What is expected: Edit the entries below so that each "click action" becomes "tap action", and keep every other part unchanged.

Data supplied:
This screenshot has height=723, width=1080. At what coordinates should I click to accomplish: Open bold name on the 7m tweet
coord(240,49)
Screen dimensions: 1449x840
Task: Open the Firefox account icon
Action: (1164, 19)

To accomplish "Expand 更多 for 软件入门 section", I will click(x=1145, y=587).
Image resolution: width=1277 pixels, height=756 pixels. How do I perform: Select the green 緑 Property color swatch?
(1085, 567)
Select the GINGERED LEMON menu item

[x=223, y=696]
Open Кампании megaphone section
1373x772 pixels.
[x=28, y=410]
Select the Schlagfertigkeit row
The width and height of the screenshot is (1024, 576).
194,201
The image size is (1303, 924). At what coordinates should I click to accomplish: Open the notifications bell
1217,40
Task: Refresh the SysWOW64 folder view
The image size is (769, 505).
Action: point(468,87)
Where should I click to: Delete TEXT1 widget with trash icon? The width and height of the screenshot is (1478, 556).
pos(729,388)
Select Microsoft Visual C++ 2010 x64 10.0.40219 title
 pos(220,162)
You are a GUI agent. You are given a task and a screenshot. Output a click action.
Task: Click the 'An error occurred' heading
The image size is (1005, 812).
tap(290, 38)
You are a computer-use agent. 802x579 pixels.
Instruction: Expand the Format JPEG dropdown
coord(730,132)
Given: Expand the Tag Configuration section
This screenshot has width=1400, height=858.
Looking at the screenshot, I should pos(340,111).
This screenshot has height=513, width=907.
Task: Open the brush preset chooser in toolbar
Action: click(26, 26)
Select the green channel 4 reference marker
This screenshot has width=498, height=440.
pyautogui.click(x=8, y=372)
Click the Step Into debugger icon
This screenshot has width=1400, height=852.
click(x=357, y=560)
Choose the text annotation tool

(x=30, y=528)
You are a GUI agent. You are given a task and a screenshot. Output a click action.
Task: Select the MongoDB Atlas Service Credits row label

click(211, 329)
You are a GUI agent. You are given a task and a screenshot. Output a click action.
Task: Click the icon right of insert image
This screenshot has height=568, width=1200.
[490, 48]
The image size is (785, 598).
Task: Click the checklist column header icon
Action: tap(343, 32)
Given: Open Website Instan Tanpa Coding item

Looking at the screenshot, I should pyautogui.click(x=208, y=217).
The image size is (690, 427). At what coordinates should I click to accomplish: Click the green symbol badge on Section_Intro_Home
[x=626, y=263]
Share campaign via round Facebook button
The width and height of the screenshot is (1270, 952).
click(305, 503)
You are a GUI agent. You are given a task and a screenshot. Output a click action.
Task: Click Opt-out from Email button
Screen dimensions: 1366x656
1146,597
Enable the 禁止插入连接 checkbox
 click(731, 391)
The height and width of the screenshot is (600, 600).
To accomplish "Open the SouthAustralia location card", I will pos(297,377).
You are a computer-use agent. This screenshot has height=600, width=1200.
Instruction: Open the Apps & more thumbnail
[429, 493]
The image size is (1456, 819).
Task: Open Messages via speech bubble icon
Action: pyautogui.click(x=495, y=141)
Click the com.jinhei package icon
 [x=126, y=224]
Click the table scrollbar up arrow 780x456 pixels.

Exercise output:
This screenshot has height=723, width=1080. At what coordinates should I click to accomplish: Open bold name on the 7m tweet
coord(240,49)
Screen dimensions: 1449x840
Task: Open the Firefox account icon
Action: (1164, 19)

To accomplish "Expand 更多 for 软件入门 section", I will click(x=1145, y=587).
Image resolution: width=1277 pixels, height=756 pixels. How do I perform: Select the green 緑 Property color swatch?
(1085, 567)
Select the GINGERED LEMON menu item

[x=223, y=696]
Open Кампании megaphone section
1373x772 pixels.
[x=28, y=410]
Select the Schlagfertigkeit row
The width and height of the screenshot is (1024, 576).
194,201
The image size is (1303, 924). At what coordinates should I click to accomplish: Open the notifications bell
1217,40
Task: Refresh the SysWOW64 folder view
The image size is (769, 505).
Action: point(468,87)
Where should I click to: Delete TEXT1 widget with trash icon? The width and height of the screenshot is (1478, 556).
pos(729,388)
Select Microsoft Visual C++ 2010 x64 10.0.40219 title
 pos(220,162)
You are a GUI agent. You are given a task and a screenshot. Output a tap action.
Task: Click the 'An error occurred' heading
The image size is (1005, 812).
tap(290, 38)
You are a computer-use agent. 802x579 pixels.
Instruction: Expand the Format JPEG dropdown
coord(730,132)
Given: Expand the Tag Configuration section
This screenshot has width=1400, height=858.
Looking at the screenshot, I should pos(340,111).
This screenshot has height=513, width=907.
Task: Open the brush preset chooser in toolbar
Action: click(26, 26)
Select the green channel 4 reference marker
This screenshot has width=498, height=440.
pyautogui.click(x=8, y=372)
Click the Step Into debugger icon
This screenshot has width=1400, height=852.
click(x=357, y=560)
Choose the text annotation tool

(x=30, y=528)
You are a GUI agent. You are given a task and a screenshot. Output a tap action.
Task: Select the MongoDB Atlas Service Credits row label

click(211, 329)
You are a GUI agent. You are given a task and a screenshot. Output a tap action.
Task: Click the icon right of insert image
This screenshot has height=568, width=1200.
[490, 48]
The image size is (785, 598).
Task: Click the checklist column header icon
Action: tap(343, 32)
Given: Open Website Instan Tanpa Coding item

Looking at the screenshot, I should pyautogui.click(x=208, y=217).
The image size is (690, 427). At what coordinates should I click to accomplish: Click the green symbol badge on Section_Intro_Home
[x=626, y=263]
Share campaign via round Facebook button
The width and height of the screenshot is (1270, 952).
click(305, 503)
You are a GUI agent. You are given a task and a screenshot. Output a tap action.
Task: Click Opt-out from Email button
Screen dimensions: 1366x656
1146,597
Enable the 禁止插入连接 checkbox
 click(731, 391)
The height and width of the screenshot is (600, 600).
To accomplish "Open the SouthAustralia location card", I will pos(297,377).
You are a computer-use agent. This screenshot has height=600, width=1200.
Instruction: Open the Apps & more thumbnail
[429, 493]
The image size is (1456, 819).
Task: Open Messages via speech bubble icon
Action: pyautogui.click(x=495, y=141)
Click the com.jinhei package icon
 [x=126, y=224]
Click the table scrollbar up arrow 780x456 pixels.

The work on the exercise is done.